This infographic has been superseded and updated since the landing ESA astronaut Luca Parmitano's mission and is no longer correct. The update can be found here.
The top ten longest individual ESA space missions and the top ten cumulative times in space for ESA astronauts over one or more missions. The longest flight by any one astronaut was 437 days, by the Russian doctor Valeri Polyakov on board Mir, 1994-95. The record for longest cumulative time in space was held by Russian cosmonaut Sergei Krikalev for quite some time (803 days over six flights), but was recently overtaken by Gennadi Padalka in 2015, with 879 days over five spaceflights.

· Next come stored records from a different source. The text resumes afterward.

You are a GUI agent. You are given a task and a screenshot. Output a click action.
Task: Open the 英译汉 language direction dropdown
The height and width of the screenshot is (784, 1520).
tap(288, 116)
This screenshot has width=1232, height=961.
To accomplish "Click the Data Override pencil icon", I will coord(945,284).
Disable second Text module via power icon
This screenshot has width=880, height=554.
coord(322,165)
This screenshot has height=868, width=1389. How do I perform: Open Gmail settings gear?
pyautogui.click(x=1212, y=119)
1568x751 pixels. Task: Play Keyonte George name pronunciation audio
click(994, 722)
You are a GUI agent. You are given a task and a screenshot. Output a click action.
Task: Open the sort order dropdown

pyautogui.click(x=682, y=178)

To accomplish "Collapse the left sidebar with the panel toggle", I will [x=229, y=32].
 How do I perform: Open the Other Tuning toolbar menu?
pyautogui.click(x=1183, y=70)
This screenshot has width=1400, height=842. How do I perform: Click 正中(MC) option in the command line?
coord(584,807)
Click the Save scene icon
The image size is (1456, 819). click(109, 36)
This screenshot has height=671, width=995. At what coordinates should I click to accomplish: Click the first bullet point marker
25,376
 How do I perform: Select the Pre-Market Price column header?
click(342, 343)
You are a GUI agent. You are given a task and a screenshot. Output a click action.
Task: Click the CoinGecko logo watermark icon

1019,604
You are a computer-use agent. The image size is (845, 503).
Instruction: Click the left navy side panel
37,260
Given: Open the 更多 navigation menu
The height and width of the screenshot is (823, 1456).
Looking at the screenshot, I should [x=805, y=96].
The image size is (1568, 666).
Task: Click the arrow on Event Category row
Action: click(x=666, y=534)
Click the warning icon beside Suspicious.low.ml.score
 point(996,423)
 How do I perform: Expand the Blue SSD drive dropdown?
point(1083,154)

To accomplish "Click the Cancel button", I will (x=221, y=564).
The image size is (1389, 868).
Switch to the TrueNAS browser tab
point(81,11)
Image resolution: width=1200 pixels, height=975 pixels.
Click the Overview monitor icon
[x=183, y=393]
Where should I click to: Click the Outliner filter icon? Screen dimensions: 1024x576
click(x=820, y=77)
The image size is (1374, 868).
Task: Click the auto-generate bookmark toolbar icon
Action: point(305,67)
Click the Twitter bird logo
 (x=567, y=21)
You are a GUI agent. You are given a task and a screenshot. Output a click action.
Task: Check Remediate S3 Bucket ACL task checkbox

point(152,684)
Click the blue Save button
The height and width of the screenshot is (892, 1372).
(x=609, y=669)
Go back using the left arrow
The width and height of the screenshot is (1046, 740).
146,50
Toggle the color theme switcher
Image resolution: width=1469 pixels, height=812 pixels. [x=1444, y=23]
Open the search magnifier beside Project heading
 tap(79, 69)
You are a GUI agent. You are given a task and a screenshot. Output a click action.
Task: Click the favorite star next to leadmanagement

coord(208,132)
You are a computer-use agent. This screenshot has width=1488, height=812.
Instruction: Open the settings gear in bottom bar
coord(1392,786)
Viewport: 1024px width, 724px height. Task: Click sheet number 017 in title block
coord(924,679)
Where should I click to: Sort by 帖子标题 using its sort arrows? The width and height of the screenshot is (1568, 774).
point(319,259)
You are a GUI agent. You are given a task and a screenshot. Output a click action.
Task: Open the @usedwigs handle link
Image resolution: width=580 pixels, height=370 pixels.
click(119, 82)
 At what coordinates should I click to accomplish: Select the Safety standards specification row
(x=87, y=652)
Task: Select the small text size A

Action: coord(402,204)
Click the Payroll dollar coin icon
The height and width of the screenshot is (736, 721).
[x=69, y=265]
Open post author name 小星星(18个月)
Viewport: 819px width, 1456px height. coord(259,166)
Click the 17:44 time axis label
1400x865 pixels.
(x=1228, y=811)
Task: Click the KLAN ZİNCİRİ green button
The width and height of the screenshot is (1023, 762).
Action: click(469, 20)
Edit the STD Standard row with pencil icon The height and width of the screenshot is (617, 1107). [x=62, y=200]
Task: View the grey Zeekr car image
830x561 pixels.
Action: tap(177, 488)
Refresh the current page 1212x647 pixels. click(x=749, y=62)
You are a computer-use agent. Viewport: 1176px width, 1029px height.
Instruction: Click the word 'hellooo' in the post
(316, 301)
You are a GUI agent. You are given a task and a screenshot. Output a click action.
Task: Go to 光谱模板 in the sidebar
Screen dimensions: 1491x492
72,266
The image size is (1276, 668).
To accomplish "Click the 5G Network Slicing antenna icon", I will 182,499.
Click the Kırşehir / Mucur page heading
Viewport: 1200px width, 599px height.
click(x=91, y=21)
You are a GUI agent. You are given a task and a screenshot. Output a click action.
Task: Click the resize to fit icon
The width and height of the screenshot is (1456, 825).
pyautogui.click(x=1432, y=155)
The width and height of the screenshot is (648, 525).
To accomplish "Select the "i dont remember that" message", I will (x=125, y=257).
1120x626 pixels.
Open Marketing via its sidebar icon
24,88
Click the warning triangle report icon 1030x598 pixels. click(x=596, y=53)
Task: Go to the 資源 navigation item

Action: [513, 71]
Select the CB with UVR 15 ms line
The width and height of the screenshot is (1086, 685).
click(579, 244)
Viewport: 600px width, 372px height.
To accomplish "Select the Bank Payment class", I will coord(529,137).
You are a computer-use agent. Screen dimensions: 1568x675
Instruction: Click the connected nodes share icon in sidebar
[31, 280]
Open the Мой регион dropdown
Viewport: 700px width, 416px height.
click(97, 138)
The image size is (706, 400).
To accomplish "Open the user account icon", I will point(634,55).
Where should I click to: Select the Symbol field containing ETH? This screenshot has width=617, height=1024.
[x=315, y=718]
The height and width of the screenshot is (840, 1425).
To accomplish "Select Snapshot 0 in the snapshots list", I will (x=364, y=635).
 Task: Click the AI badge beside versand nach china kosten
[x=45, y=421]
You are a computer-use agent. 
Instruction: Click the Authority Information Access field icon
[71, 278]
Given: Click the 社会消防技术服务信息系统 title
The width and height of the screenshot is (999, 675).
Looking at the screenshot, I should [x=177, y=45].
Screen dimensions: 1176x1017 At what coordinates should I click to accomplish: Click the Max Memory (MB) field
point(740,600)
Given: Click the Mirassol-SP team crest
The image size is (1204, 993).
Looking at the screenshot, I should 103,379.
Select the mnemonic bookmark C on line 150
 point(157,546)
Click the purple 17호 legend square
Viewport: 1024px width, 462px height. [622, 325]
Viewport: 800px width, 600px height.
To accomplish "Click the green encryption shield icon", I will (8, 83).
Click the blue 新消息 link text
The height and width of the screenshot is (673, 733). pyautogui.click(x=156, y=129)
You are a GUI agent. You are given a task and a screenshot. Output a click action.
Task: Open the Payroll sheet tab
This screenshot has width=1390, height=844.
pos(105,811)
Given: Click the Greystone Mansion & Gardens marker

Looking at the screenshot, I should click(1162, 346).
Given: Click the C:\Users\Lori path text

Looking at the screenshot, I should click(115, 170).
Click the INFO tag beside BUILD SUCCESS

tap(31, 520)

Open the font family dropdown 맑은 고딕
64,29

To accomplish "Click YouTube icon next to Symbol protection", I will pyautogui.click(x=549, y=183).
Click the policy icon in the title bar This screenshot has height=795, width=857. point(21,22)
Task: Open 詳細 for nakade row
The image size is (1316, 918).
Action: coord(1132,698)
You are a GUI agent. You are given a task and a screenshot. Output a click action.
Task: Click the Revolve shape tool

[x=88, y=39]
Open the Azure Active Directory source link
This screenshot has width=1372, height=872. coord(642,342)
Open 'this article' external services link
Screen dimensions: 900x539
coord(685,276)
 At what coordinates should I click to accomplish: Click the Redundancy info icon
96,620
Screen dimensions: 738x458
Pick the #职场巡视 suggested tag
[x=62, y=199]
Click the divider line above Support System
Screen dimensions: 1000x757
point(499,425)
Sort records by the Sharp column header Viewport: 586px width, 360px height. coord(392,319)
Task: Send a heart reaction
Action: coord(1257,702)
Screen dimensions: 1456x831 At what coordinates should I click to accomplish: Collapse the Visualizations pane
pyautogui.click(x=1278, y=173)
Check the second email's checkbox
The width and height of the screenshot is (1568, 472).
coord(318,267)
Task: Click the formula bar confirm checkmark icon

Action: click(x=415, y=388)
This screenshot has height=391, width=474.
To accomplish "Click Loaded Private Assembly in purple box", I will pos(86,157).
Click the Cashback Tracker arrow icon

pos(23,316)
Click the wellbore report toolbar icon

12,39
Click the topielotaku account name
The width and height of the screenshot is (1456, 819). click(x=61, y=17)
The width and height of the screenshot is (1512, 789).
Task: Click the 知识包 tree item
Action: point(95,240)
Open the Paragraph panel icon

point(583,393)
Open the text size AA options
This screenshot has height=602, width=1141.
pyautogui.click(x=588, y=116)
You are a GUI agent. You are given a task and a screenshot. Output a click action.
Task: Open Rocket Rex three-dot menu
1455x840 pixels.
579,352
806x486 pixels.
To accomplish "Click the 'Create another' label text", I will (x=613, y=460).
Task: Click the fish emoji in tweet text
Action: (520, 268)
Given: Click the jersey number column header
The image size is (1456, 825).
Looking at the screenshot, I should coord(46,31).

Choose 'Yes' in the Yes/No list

NASA astronaut Scott Kelly holds the record for longest US spaceflight, 340 days (the ISS One Year Mission). In October 2015, he set the record for the total accumulated time in space for an American astronaut, 520 days, but his record was shortlived, being broken in 2016 by NASA astronaut Jeff Williams (543 days). Even this record could not last for long, when Peggy Whitson passed Williams in April 2017 (her previous total was 376 days over two spaceflights) but she is now course to add another 290 days to that total when she returns from her third spaceflight to the Space Station in September 2017. In June 2017, Whitson broke the record for the longest single spaceflight by a woman, previously been held by ESA astronaut Samantha Cristoforetti.
The longest solo flight was by Russian cosmonaut Valeri Bykovsky, who spent 4 days and 23 hours alone in space from 14–19 June 1963.
Last update: December 2018 with Alexander Gerst's Horizons mission.